TEXT EXCERPT »

++++

If anyones got anymore info let me know in the comments.

It wasn't the best quality footage to colourise from but its Big Bill so always worth the effort! If anyone can find a good quality B&W version please let me know and I'll revisit this. I also had to resync the audio a little on this one.

Big Bill Broonzy was born William Lee Conley Broonzy in the tiny town of Scott, Mississippi, just across the river from Arkansas. During his childhood, Broonzy's family moved to Pine Bluff to work the fields there. Broonzy learned to play a cigar box fiddle from his uncle, and as a teenager, he played violin in local churches, at community dances, and in a country string band. During World War I, Broonzy enlisted in the U.S. Army, and in 1920, moved to Chicago and worked in the factories. In 1924, he met Papa Charlie Jackson, a New Orleans native and pioneer blues recording artist for Paramount. Jackson took Broonzy under his wing, taught him guitar, and used him as an accompanist.

Broonzy's entire first session at Paramount in 1926 was rejected, but he returned in November 1927 and succeeded in getting his first record, House Rent Stomp, onto Paramount wax. As one of his early records came out with the garbled moniker of Big Bill Broomsley, he decided to shorten his recording name to Big Bill, and this served as his handle on records until after the second World War. Among aliases used for Big Bill on his early releases were Big Bill Johnson, Sammy Sampson, and Slim Hunter.

++++

INFORMATION SHOWN »
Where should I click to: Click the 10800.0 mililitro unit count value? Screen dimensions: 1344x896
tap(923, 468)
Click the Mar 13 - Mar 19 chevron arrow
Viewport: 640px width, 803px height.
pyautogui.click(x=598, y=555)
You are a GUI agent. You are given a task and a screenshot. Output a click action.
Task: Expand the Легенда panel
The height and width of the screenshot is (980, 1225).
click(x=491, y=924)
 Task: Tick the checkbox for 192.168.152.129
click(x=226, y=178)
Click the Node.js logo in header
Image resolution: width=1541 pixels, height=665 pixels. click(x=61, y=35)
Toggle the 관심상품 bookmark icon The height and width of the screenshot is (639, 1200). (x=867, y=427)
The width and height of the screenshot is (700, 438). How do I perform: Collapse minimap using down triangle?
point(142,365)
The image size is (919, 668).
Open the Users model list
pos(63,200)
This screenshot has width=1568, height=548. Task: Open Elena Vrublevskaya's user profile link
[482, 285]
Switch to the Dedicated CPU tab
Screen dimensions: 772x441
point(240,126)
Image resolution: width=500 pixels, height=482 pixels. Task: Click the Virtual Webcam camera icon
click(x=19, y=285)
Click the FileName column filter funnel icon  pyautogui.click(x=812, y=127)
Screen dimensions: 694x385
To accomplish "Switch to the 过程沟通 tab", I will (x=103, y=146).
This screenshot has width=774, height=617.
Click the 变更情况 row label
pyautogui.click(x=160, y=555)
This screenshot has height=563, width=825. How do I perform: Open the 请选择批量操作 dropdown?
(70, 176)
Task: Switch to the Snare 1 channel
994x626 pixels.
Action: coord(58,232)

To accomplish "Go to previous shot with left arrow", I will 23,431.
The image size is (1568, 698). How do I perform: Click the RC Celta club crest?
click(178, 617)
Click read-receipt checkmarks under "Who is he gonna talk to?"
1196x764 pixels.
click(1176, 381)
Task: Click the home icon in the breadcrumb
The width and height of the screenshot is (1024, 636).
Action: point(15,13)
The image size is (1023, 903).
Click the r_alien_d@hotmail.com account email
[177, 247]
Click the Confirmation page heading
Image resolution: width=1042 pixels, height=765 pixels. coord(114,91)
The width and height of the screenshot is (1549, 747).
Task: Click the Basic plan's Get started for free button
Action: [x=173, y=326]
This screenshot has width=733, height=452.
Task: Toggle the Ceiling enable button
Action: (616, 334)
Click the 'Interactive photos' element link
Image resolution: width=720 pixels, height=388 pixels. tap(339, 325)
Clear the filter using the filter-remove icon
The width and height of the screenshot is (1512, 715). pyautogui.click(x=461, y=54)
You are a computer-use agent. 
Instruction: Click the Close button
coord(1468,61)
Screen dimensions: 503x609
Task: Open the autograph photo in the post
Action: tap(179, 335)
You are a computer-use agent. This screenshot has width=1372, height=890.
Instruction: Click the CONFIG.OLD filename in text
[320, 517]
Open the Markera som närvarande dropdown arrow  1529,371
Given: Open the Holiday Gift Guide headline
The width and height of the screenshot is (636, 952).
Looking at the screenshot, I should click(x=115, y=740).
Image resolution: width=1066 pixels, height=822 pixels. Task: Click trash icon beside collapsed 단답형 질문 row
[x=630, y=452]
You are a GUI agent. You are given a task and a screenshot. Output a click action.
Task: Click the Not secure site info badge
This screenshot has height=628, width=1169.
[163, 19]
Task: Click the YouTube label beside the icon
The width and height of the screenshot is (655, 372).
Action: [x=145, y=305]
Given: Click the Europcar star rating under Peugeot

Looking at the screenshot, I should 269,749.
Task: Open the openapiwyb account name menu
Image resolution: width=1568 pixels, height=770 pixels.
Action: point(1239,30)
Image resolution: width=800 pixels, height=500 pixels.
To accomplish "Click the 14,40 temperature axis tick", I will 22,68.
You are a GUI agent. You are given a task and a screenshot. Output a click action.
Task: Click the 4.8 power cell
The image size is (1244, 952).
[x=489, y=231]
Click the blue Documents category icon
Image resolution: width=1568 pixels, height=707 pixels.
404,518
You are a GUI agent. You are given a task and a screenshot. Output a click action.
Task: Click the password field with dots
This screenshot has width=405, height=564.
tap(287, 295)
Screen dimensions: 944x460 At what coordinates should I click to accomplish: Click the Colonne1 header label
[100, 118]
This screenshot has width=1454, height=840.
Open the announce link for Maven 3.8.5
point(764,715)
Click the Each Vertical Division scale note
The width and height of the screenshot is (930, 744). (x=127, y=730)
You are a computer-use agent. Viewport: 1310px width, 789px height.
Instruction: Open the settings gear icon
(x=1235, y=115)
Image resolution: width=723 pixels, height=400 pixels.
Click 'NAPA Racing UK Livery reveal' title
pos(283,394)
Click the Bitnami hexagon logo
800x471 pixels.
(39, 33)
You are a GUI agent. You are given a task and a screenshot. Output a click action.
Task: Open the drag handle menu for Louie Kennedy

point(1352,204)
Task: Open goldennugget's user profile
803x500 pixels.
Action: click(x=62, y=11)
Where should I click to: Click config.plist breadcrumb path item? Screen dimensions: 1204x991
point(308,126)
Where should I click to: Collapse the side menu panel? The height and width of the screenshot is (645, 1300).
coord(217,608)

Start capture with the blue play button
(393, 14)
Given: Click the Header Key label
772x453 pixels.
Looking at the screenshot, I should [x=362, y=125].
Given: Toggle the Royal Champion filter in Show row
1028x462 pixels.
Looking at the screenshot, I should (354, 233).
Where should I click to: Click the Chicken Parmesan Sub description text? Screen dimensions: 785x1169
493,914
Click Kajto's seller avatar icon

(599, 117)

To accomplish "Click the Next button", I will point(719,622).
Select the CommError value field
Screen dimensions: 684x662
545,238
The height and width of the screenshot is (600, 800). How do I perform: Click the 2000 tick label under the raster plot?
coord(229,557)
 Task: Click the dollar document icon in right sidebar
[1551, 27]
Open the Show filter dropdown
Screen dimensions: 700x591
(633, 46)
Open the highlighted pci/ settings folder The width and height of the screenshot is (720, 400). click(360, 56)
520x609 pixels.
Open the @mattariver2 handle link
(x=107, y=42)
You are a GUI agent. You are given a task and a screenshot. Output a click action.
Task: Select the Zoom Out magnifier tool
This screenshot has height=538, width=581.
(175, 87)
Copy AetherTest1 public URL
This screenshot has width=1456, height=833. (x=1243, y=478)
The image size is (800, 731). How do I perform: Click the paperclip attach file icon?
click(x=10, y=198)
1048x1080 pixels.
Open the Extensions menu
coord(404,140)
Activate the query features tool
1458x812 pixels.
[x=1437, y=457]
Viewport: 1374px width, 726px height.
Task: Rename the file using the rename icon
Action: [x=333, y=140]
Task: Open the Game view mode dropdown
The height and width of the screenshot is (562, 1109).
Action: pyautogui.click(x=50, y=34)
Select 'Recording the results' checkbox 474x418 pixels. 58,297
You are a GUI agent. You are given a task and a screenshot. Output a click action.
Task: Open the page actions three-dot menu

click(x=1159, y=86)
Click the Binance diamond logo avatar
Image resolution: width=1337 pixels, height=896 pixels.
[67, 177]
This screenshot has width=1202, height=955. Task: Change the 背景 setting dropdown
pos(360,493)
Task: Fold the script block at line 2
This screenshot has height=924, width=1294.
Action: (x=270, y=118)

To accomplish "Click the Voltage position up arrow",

++++

DIRECTIONS »
• A. Reproduce the passage of the Big Bill Broonzy text from "It wasn't the" up to and including "on this one.".
• B. Continue the Big Bill Broonzy text from the point where it stops.

OUTPUTS BY TASK »
• A.
It wasn't the best quality footage to colourise from but its Big Bill so always worth the effort! If anyone can find a good quality B&W version please let me know and I'll revisit this. I also had to resync the audio a little on this one.

• B.
In 1930, the Hokum Boys broke up, and Georgia Tom Dorsey decided to keep the act going by bringing in Big Bill and guitarist Frank Brasswell to replace Tampa Red, billing themselves as "the Famous Hokum Boys." With Georgia Tom and Brasswell, Broonzy hit his stride and penned his first great blues original, "I Can't Be Satisfied." This was a hit and helped make his name with record companies. Although only half-a-dozen blues artists made any records during 1932, the worst year in the 20th century for the record business, one of them was Big Bill, who made 20 issued sides that year.

When promoter John Hammond sought a traditional blues singer to perform at one of his Spirituals to Swing concerts held at Carnegie Hall in New York City, he was looking for Robert Johnson to foot the bill. Hammond learned that Johnson had recently died, and as a result, Big Bill got the nod to appear at Carnegie Hall on 5th February, 1939. In the early '40s, Big Bill appeared at the Café Society, the Village Vanguard, and the Apollo Theater, in addition to touring with Lil Greenwood, all of which kept Big Bill busy during the AFM recording ban. Big Bill continued to record for labels ranging from majors Columbia and Mercury to fly-by-nights such as Hub and RPM. In 1949, Broonzy decided to take some time off from music and got a job working as a janitor at the Iowa State University of Science & Technology in Ames.

In 1951, Broonzy was sought out by DJ and writer Studs Terkel and appeared in the latter's concert series I Come for to Sing. Suddenly, Broonzy started to get a lot of press attention, and by September of that year, he was in Paris recording for French Vogue. On this occasion, Broonzy was finally able to wax his tune "Black, Brown and White," a song about race relations that had been in his book for years, but every record company he had ever sung it for had turned it down. In Europe, Broonzy proved incredibly popular, more so than at any time in the United States. Two separate documentary films were made on his life, in France and Belgium, respectively, and from 1951 until ill health finally put him out of the running in the fall of 1957, Broonzy nearly doubled his own 1927-1949 output in terms of new recordings.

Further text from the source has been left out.